*Assignment:* Among the entries that follow, the required portion opens with the line containing "MARVELOUS (434, 728)" and closes with the line containing "Jeremias 28 Estudo: e". Give that portion again exactly, and nothing else.
------------------------
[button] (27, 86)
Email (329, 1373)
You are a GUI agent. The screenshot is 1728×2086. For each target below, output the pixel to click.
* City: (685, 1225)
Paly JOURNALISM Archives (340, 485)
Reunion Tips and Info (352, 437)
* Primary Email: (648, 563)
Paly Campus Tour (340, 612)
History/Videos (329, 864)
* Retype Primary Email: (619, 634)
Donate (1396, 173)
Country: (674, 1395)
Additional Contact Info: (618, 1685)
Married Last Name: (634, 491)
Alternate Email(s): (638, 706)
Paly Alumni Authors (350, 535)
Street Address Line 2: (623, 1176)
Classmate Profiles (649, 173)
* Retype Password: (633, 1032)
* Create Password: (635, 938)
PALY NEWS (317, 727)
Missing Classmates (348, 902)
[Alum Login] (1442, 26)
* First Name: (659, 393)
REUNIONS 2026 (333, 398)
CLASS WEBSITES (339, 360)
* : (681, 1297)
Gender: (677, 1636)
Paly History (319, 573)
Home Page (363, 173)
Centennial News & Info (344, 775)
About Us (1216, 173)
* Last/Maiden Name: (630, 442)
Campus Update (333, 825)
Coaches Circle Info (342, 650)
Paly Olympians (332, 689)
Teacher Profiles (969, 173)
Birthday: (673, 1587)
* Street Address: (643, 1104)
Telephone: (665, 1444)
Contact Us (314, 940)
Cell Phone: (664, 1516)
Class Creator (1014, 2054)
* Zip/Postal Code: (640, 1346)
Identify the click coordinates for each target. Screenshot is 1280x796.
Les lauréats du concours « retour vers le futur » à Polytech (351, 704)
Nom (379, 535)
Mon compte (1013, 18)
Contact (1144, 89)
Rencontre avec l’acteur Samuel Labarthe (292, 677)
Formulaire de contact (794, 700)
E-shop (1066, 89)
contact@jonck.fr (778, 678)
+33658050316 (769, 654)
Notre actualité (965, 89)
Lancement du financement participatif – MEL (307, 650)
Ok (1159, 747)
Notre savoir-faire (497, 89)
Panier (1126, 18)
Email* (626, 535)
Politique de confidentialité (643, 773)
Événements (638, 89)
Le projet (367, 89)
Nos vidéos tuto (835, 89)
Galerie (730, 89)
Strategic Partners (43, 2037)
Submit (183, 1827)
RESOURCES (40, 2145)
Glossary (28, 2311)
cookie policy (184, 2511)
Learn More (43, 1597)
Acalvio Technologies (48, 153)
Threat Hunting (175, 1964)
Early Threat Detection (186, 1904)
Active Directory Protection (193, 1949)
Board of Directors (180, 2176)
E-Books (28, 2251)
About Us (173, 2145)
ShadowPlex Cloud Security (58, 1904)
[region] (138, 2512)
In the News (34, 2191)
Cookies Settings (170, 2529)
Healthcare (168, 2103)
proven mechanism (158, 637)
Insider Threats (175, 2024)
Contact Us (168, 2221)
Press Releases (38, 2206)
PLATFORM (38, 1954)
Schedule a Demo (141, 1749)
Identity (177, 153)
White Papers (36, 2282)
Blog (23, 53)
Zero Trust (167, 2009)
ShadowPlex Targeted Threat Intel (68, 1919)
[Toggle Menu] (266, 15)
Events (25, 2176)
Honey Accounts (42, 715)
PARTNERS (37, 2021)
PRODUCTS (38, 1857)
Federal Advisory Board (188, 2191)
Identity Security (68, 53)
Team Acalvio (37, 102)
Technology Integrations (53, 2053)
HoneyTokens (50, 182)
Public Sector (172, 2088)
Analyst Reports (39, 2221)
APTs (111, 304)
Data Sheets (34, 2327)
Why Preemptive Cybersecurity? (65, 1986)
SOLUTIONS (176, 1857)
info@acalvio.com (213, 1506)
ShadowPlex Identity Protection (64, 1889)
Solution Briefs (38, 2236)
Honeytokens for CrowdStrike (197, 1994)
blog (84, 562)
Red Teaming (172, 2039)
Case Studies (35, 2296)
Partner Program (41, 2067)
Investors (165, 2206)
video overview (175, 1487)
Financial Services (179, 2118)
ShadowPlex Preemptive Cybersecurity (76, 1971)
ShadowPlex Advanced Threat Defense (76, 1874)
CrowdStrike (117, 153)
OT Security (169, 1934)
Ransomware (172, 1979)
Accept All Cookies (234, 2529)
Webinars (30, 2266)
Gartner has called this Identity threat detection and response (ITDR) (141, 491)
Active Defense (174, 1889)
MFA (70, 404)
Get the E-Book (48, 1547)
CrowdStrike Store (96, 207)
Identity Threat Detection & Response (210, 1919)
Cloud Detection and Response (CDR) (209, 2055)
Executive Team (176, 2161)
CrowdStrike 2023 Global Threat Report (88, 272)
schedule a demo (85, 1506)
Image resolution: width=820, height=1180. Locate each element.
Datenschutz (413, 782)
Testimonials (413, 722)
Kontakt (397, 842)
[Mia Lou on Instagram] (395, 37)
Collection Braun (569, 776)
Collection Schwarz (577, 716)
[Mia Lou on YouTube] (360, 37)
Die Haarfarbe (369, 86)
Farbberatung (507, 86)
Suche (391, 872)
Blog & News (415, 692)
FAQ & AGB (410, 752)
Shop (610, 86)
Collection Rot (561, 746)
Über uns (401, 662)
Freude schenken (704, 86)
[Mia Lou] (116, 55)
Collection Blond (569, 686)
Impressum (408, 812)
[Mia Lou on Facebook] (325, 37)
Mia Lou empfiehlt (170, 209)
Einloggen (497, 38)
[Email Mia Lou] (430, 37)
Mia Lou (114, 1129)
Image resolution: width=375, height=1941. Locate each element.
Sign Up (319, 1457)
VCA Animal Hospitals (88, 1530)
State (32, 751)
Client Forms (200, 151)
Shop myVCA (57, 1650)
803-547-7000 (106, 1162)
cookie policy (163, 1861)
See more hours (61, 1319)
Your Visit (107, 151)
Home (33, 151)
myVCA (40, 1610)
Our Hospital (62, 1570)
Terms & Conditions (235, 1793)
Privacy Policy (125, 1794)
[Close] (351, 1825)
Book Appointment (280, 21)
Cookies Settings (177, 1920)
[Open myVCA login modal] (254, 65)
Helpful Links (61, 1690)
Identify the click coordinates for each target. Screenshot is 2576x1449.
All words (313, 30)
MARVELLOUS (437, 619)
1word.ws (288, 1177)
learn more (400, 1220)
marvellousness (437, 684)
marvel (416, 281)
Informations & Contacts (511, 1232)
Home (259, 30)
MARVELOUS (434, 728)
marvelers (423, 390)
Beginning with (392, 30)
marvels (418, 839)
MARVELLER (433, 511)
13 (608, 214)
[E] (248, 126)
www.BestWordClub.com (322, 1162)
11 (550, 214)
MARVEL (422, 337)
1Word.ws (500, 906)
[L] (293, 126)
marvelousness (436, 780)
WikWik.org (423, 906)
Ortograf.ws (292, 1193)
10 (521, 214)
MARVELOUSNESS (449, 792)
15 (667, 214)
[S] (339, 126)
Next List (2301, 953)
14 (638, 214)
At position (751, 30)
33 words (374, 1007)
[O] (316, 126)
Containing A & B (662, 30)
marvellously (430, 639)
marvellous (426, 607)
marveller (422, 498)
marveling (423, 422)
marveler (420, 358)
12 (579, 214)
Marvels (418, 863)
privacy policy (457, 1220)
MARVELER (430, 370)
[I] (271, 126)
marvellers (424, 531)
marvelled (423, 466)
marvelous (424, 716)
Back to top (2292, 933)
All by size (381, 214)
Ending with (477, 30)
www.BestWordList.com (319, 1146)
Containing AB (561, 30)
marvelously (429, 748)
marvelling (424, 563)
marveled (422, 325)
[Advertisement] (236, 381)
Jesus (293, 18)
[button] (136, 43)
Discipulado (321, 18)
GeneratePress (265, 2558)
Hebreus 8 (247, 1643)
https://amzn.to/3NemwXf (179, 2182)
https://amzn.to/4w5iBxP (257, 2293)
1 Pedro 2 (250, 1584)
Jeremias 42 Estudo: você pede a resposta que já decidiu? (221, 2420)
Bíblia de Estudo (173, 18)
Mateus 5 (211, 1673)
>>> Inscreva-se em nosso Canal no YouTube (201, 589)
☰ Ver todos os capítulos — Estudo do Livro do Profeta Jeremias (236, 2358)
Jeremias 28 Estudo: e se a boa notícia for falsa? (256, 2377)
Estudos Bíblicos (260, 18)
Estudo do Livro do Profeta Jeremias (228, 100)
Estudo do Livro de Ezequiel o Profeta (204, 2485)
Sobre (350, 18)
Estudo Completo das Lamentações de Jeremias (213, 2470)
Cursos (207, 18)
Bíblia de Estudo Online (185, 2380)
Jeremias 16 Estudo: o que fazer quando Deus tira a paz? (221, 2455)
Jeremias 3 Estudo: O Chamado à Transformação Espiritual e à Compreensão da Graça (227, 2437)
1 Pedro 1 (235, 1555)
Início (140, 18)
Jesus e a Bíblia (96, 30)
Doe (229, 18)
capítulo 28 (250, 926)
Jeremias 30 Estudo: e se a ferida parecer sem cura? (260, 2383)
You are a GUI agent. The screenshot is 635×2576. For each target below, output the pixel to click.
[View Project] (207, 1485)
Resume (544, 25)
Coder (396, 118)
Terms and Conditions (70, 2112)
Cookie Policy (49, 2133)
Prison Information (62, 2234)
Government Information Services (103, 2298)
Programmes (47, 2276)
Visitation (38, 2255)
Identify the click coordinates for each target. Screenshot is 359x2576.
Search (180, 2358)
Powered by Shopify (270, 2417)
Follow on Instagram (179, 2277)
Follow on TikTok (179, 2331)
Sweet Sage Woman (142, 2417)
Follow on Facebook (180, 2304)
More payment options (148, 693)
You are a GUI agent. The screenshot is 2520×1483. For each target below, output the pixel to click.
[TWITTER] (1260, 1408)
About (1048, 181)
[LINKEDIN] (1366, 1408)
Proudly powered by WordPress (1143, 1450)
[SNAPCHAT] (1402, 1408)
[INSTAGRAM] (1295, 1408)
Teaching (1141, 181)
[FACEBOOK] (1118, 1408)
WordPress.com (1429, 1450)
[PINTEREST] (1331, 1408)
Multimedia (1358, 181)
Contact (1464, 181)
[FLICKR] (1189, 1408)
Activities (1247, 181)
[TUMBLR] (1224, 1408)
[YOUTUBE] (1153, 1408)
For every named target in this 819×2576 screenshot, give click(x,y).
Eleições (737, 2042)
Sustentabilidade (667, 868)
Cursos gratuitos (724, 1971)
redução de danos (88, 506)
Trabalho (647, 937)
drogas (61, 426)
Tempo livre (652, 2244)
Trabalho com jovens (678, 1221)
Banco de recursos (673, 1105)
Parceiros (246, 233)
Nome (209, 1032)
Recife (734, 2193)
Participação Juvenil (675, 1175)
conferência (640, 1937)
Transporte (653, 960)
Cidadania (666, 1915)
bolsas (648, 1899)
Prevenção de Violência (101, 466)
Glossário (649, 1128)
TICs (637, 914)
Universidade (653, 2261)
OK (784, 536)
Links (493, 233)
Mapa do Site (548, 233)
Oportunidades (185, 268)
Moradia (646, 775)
------------------------
*Answer to this exercise:*
MARVELOUS (434, 728)
marvelers (423, 390)
Beginning with (392, 30)
marvels (418, 839)
MARVELLER (433, 511)
13 (608, 214)
[E] (248, 126)
www.BestWordClub.com (322, 1162)
11 (550, 214)
MARVEL (422, 337)
1Word.ws (500, 906)
[L] (293, 126)
marvelousness (436, 780)
WikWik.org (423, 906)
Ortograf.ws (292, 1193)
10 (521, 214)
MARVELOUSNESS (449, 792)
15 (667, 214)
[S] (339, 126)
Next List (2301, 953)
14 (638, 214)
At position (751, 30)
33 words (374, 1007)
[O] (316, 126)
Containing A & B (662, 30)
marvellously (430, 639)
marvellous (426, 607)
marveller (422, 498)
marveling (423, 422)
marveler (420, 358)
12 (579, 214)
Marvels (418, 863)
privacy policy (457, 1220)
MARVELER (430, 370)
[I] (271, 126)
marvellers (424, 531)
marvelled (423, 466)
marvelous (424, 716)
Back to top (2292, 933)
All by size (381, 214)
Ending with (477, 30)
www.BestWordList.com (319, 1146)
Containing AB (561, 30)
marvelously (429, 748)
marvelling (424, 563)
marveled (422, 325)
[Advertisement] (236, 381)
Jesus (293, 18)
[button] (136, 43)
Discipulado (321, 18)
GeneratePress (265, 2558)
Hebreus 8 (247, 1643)
https://amzn.to/3NemwXf (179, 2182)
https://amzn.to/4w5iBxP (257, 2293)
1 Pedro 2 (250, 1584)
Jeremias 42 Estudo: você pede a resposta que já decidiu? (221, 2420)
Bíblia de Estudo (173, 18)
Mateus 5 (211, 1673)
>>> Inscreva-se em nosso Canal no YouTube (201, 589)
☰ Ver todos os capítulos — Estudo do Livro do Profeta Jeremias (236, 2358)
Jeremias 28 Estudo: e se a boa notícia for falsa? (256, 2377)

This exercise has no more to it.